Alright, today we’ve covered the roughing and finishing of multi-process parts, as well as hole processing. Finally, I’ll summarize a few points for you—these are pitfall avoidance experiences gained from hands-on practice:

1. Datum First, Secure Clamping: Any machining operation must start from the most stable and precise datum. Poor clamping renders all efforts futile. During roughing, ensuring rigidity is even more critical.
2. Stock Control, Distinct Stages: Leave sufficient stock for roughing, then uniformly remove it during finishing. Don’t attempt a single-pass finish; that will only lead to a loss of both accuracy and surface quality. Typically, roughing leaves 0.15-0.5mm (approx. 0.006-0.02 inch), and finishing leaves 0.05-0.1mm (approx. 0.002-0.004 inch). For special materials like titanium alloys and high-temperature nickel-based alloys, stock control must be even more cautious due to their severe work hardening tendency.
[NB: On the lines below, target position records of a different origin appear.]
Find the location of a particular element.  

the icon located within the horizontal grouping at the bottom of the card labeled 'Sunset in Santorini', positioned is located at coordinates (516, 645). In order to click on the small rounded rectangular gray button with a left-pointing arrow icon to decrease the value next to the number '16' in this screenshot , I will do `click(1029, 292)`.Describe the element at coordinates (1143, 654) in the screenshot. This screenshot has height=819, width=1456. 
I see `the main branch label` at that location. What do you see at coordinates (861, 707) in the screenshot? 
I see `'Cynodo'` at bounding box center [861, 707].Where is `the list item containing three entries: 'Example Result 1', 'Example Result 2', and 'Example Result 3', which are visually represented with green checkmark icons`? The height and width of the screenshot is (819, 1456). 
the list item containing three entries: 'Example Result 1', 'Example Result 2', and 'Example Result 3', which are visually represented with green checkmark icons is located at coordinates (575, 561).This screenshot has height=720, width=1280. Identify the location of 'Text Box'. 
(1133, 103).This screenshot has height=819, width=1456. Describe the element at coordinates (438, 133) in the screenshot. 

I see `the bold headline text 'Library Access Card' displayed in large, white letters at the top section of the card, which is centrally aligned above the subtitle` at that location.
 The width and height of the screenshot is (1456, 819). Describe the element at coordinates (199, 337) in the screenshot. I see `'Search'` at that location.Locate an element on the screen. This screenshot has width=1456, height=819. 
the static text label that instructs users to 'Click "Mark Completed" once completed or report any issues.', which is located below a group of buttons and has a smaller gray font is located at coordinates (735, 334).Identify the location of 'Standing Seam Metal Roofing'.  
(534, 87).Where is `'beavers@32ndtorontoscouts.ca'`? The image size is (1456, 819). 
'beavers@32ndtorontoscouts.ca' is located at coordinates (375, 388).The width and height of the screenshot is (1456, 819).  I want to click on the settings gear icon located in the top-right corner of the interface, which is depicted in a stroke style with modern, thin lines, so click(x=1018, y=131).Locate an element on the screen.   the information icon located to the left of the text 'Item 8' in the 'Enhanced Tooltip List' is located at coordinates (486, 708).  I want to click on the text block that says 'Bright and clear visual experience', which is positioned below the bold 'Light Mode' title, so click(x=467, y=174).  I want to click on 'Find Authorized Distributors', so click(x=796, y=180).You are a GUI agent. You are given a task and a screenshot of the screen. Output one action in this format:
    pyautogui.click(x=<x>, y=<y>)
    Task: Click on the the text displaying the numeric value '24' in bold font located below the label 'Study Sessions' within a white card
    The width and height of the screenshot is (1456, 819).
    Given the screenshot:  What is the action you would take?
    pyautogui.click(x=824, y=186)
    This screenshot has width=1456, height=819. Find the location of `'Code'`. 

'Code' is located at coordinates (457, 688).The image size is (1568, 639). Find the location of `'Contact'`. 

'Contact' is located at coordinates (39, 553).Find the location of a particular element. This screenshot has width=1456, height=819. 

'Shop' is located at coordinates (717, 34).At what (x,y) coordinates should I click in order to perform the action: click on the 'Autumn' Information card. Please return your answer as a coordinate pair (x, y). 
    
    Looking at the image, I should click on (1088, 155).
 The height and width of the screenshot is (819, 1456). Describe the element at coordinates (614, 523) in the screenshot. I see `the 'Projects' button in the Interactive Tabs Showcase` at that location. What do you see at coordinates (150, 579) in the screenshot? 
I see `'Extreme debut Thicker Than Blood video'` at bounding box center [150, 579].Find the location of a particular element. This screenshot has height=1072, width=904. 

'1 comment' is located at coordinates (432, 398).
3. Tool Selection, Material-Specific: Different materials and different machining stages require different tools. For example, a Φ32mm (approx. 1.26 inch), R0.8mm (approx. 0.03 inch) tool is efficient for roughing; a Φ10mm (approx. 0.39 inch) flat end mill is suitable for finishing side walls and corner cleanup. Don’t expect one tool to do everything; that’s impossible. For high-temperature alloys, carbide tools must be used, and cutting parameters should be slow to prevent chipping.
4. Tool Path Optimization, Balancing Efficiency and Stability: The tool path generated by the software isn’t necessarily optimal; always combine it with real-world considerations. Minimize air cuts, avoid sharp turns, and maintain stable cutting forces. For thin-walled or easily deformable parts, consider gradual cutting strategies, or even multi-layer machining.
5. Drawing is King, Verify Dimensions: Never guess dimensions based on experience, especially for hole depth, diameter, and position. The drawing is your bible; cross-reference it repeatedly before machining.
6. Combine “See, Hear, Feel”: Don’t just stare at the NX simulation on the screen. On the actual machine, observe the color and shape of the cutting sparks, whether the cutting sound is smooth, and if the chip formation is normal. This is real skill you won’t learn from books. If the cutting sparks are white or the sound is harsh, it usually indicates tool wear or unsuitable parameters.
7. Prevent Heat Treatment Deformation: If the workpiece requires heat treatment, machining allowances and clamping methods must be considered in advance, reserving sufficient finishing stock to compensate for deformation.
8. Accuracy Compensation: When dealing with accuracies of ±0.005mm (approx. ±0.0002 inch), machine tool inherent errors, tool wear, and ambient temperature can all have an impact. Siemens NX allows for tool compensation, cutter compensation, and even direct fine-tuning in the G-code. However, the best approach is to optimize processes and parameters at the source to minimize cumulative errors.

In our line of work, you can’t just know how to push buttons; you need to understand why you’re pushing them. These tricks of the trade are accumulated through time and expense. I hope you all avoid unnecessary detours!